I'm borrowing a few ideas from the way GPU's execute and from some of the research I did on CELL - processing loops are much more efficient when data is accessed in a native format as the data conversion costs quickly overwhelm simple computations. If you're doing something more than once, it's almost always cheaper to do the data conversion in a separate step let alone the effort required to write specialised code for every case. So all the algorithms just work with floats as they did before - I didn't need to touch the blending kernels. I just added some batch interfaces to retrieve or store the data line by line into a pre-allocated buffer. This is the only point at which data and format conversion needs to take place. It's might not as fast as technically possible but it's quite quick, it's a lot less code to write and it's all simpler code as well - and compilers like simple code. Likely to be more cache friendly too, which cpu's also like. They like that a lot.
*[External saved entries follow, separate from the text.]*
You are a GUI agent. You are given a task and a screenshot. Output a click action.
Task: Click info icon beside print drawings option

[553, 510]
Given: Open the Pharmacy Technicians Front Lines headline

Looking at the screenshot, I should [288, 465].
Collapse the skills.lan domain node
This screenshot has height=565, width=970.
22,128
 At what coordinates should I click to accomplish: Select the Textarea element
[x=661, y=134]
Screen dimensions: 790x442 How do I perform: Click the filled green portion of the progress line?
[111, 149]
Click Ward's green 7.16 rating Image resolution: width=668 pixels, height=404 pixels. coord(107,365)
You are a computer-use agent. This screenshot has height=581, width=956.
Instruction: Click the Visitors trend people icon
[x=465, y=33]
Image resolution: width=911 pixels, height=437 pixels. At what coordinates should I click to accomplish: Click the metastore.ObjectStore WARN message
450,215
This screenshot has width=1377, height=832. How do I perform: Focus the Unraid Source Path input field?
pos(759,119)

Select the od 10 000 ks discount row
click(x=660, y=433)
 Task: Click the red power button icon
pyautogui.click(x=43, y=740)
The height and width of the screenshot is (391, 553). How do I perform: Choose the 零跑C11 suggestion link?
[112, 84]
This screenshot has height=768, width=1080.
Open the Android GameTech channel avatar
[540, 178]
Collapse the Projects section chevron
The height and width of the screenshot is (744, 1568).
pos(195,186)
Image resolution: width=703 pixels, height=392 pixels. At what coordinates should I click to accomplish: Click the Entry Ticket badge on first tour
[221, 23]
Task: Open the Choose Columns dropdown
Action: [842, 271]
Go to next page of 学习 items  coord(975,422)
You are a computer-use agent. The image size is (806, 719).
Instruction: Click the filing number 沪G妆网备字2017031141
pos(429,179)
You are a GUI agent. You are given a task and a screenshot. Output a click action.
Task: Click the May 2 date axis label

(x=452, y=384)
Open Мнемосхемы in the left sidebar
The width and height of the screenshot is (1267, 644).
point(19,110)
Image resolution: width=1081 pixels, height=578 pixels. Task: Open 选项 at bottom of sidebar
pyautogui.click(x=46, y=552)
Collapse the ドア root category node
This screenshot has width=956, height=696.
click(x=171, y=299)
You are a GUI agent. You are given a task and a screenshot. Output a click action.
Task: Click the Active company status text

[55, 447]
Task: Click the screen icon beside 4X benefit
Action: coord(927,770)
Then I spent a good chunk of this afternoon (had some time off work) and evening converting all the rest of the code to use this new compositor, and actually to redo the whole 'layer' object. Filter and effects now have to work differently too - they can either work with the specific types, work generically on data line-by-line, or make whole copies. A lot of operations are easy to convert to line based operations and doing so adds a couple of benefits. Firstly anything requiring temporary memory might only need to store a line of it at a time, and secondly if the work broken into lines is independent or locally independent then the work can be split to run across multiple threads.
With little effort I added a thread dispatching frontend to the compositor and now it's using all the cores on this machine which never otherwise seem to get much work to do. I haven't yet converted the gaussian blur but that will save a lot of memory as I had to extract the packed pixels to padded planes anyway and now I don't need to do that as a separate step.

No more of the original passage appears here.